These are the BOMs which I am constantly refining. Some of the components on there are more expensive than the ones I'd use for production but they're what I'm working at the moment. I've added a couple of sets of all these components to my Mouser cart along with lots of other variations to test. I'll make that order in a few days. I'll also need to buy some solder paste and better quality flux. I'm hoping I will be able to assemble them with just a hot plate and/or my big heat gun. The components are mostly 0402 with one 0201.

Base board: https://octopart.com/bom-tool/LRijOiPK
Display board: https://octopart.com/bom-tool/zFk5ejN8

Base board

Display Board

Right Angle Adaptor Board


Base board front layer

Base board back layer
 
I went to QuickCircuit again today where they were kind enough to give me a bit of Loctite GC 10 solder paste. I arrived home to a big pile of mail. My PCBs from JLCPCB arrived as well as my orders from Mouser, Arrow, RS Components and samples from various manufacturers.

I now have pretty much everything I need to build a prototype except for a reflow oven. My brother has some thermocouples and a hotplate and I have a heat gun (the type used for heat shrink tubing) as well as an ADC suitable for thermocouples and some SSRs. I could also go and buy a toaster oven.

Usually the board should be assembled starting with the SMT female header socket on the back which needs to be glued on. Then it would be turned over and the other SMT components would be added. Then the XT60PW connectors would be manually soldered.
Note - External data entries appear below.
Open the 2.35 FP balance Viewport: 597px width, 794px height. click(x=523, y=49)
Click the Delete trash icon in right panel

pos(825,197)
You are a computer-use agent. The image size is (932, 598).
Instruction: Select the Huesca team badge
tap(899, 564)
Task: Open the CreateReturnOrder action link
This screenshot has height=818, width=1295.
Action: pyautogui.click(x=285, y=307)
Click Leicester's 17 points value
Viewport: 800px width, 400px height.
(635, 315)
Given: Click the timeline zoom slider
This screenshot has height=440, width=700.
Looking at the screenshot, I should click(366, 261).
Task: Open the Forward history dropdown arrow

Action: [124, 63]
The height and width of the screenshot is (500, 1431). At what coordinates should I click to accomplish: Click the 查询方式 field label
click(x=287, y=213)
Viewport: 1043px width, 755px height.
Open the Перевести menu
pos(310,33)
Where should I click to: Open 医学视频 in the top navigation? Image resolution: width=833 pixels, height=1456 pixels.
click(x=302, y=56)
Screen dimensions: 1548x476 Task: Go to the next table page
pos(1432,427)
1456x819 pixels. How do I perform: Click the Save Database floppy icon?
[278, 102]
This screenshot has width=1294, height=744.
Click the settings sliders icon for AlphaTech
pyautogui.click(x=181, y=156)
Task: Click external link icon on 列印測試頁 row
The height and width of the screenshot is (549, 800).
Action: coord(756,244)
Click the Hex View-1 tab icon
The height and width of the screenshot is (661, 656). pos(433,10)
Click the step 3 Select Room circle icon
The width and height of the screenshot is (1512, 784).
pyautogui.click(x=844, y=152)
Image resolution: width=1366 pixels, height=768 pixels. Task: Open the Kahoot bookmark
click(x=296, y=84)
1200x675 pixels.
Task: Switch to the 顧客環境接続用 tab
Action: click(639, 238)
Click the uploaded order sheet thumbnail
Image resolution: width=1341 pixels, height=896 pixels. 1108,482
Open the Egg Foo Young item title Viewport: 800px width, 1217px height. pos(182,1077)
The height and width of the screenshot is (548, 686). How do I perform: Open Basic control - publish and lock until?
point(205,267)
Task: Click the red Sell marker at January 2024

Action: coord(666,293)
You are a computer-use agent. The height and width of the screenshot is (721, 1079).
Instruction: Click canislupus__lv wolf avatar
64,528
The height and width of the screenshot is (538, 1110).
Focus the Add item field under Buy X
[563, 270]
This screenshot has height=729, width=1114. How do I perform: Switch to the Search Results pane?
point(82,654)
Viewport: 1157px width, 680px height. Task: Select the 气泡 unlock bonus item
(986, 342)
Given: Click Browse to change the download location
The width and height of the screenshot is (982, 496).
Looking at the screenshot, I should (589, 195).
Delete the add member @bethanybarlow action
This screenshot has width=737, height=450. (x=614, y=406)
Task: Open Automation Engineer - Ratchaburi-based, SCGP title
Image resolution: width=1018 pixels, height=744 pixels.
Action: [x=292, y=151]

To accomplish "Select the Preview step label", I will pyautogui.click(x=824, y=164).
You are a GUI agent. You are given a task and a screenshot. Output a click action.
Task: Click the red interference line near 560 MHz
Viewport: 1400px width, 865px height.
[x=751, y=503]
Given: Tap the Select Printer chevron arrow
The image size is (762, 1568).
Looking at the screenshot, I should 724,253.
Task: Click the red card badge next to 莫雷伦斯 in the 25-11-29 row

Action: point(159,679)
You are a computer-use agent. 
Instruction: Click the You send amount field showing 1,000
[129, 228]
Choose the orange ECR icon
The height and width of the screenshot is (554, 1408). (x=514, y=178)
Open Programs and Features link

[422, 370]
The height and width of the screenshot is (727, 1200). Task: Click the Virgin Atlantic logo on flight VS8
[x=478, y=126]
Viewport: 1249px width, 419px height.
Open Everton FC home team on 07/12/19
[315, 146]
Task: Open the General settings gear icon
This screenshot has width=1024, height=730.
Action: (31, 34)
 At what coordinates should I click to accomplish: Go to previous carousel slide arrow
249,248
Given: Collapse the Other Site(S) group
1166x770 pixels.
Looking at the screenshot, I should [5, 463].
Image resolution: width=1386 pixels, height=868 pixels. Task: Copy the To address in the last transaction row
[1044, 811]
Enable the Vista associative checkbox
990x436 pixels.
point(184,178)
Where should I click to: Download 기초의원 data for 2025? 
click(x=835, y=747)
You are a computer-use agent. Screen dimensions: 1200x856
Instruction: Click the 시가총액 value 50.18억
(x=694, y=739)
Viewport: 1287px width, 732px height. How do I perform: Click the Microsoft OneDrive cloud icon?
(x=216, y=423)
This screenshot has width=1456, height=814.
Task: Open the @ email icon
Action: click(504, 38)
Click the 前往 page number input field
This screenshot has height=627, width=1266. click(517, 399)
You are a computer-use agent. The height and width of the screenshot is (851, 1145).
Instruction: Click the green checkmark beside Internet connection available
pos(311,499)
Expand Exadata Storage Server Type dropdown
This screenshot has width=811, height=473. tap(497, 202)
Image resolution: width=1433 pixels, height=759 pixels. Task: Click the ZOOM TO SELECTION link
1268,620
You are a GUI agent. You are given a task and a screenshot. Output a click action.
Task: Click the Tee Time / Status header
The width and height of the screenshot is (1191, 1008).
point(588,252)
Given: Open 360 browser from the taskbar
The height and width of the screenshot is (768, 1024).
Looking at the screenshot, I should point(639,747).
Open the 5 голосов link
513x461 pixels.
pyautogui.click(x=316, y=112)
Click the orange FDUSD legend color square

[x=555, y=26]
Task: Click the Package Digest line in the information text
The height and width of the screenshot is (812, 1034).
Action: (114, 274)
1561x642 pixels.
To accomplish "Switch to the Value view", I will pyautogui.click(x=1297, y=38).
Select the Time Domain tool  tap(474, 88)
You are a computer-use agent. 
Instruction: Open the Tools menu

If I'm using a hot plate I think I could start with the front side SMT components, then manually solder the header socket before adding the XT60PW connectors.

I will see if I can set something up so I can assemble a board tonight.

 
looking great.

are you planning on making a beefier model (200A range) with a remote screen?

ow does it deal with rapidly changing loads? how often does it poll the values? the crappy chinese ones have bad polling times so it misses a lot of current/power in its calculations.
 
flippy said:
looking great.

are you planning on making a beefier model (200A range) with a remote screen?

I would like to eventually make several different models but I just want to keep my focus on this model until it is finished. The idea is that the web bluetooth, PC or Android software as well as the embedded firmware will be hardware agnostic. This is helped by using a RTOS which has hardware abstraction layers. So it shouldn't really care what sort of sensor or hardware platform you're using. Of course some small changes would need to be made for different models.

It's possible to use this model with an external shunt. You can leave off the XT60PW connectors and SMT shunt, then connect a bigger shunt with 4 wires (kelvin connection) plus a wire to the battery positive.

I answered the display question earlier. And of course a phone can always be used as a remote screen. Those little Bafang SW102 displays have an nRF51822 chip so it would be fairly easy to use one of those as a display.
flangefrog said:
I've considered remote displays like that but I think a semi-permanently installed display is better left to a BMS related project or a cycle analyst. Personally I always have my phone mounted on the stem when riding. Of course a remote display would be relatively easy for someone to add, whether by implementing a bluetooth host on the display or simply extending the SPI/I2C bus from the meter.
 
i missed that piece. thanks.

i am looking for a power sensor that can accuratly measure high currents in stationary applications without a fancy bms.
having a phone is fine in most cases but a fixed setup that has a simple LCD that is separate from the bms is often warranted, most bms dont have the option for a external lcd, especially fairly dumb ones. it also allows for applications were you want to measure specific outputs if you power multiple devices from a singe battery/power source.
 
flippy said:
i missed that piece. thanks.

i am looking for a power sensor that can accuratly measure high currents in stationary applications without a fancy bms.
having a phone is fine in most cases but a fixed setup that has a simple LCD that is separate from the bms is often warranted, most bms dont have the option for a external lcd, especially fairly dumb ones. it also allows for applications were you want to measure specific outputs if you power multiple devices from a singe battery/power source.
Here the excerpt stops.